___ SUPPLIED MATERIAL ___

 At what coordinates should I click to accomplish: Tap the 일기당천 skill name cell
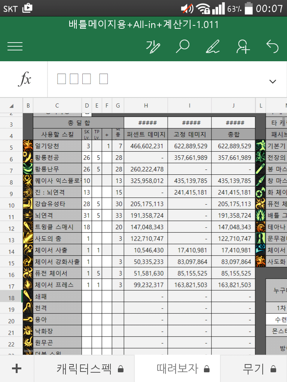click(x=57, y=146)
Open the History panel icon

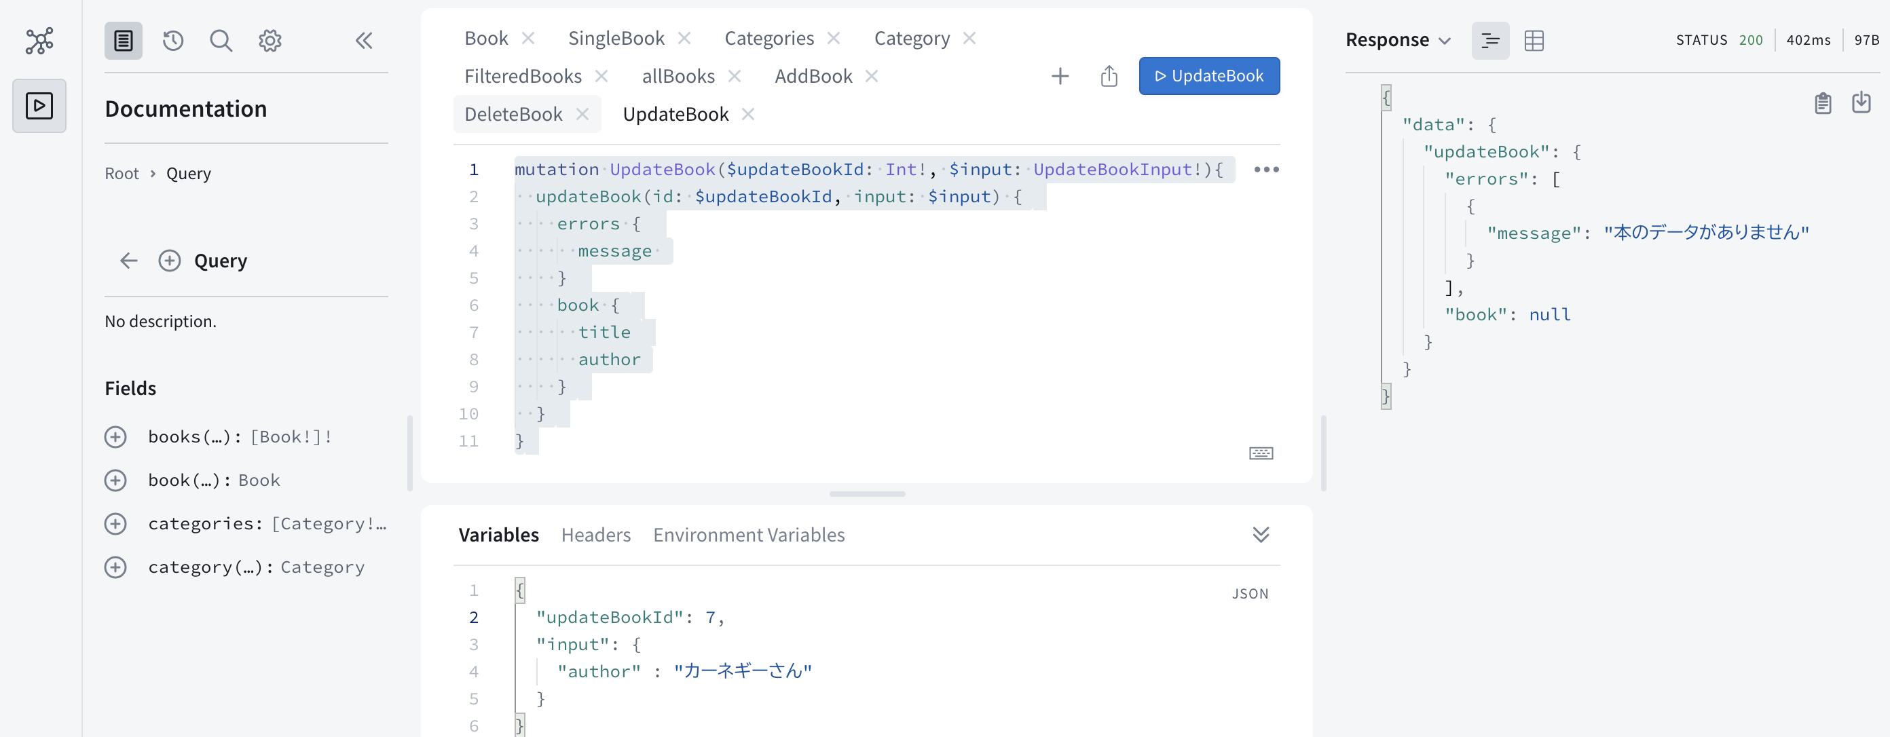[172, 39]
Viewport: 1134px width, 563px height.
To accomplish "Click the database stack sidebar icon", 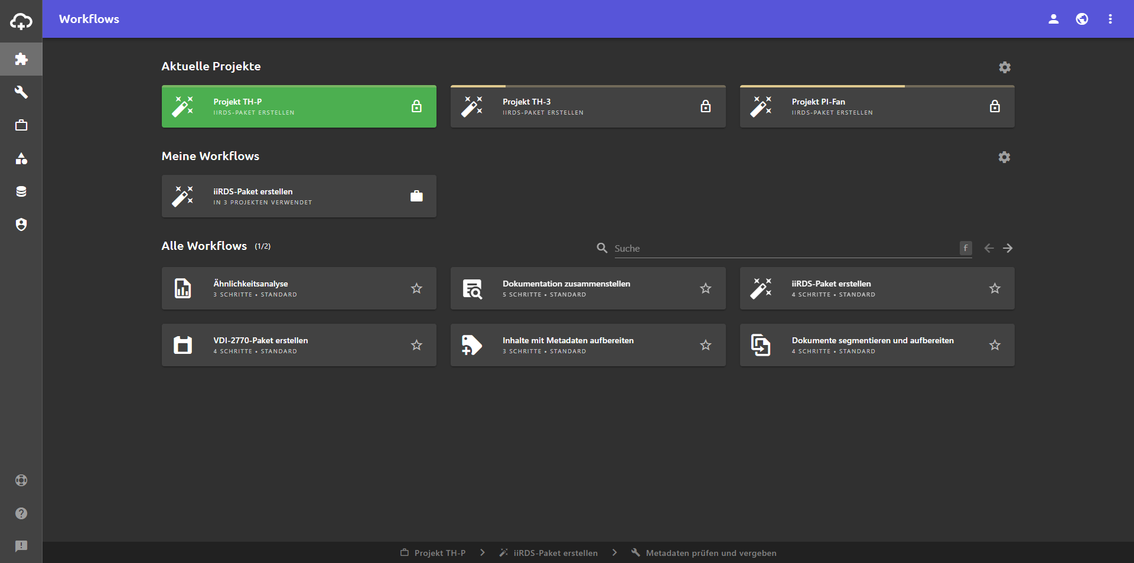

___

# WORK TO BE COMPLETED
Rewrite the records above as a numbered list with one line per item, leaving out the blank lines and the pictures.

# ANSWER BELOW
1.  At what coordinates should I click to accomplish: Tap the 일기당천 skill name cell
2. click(x=57, y=146)
3. Open the History panel icon
4. [172, 39]
5. Viewport: 1134px width, 563px height.
6. To accomplish "Click the database stack sidebar icon", 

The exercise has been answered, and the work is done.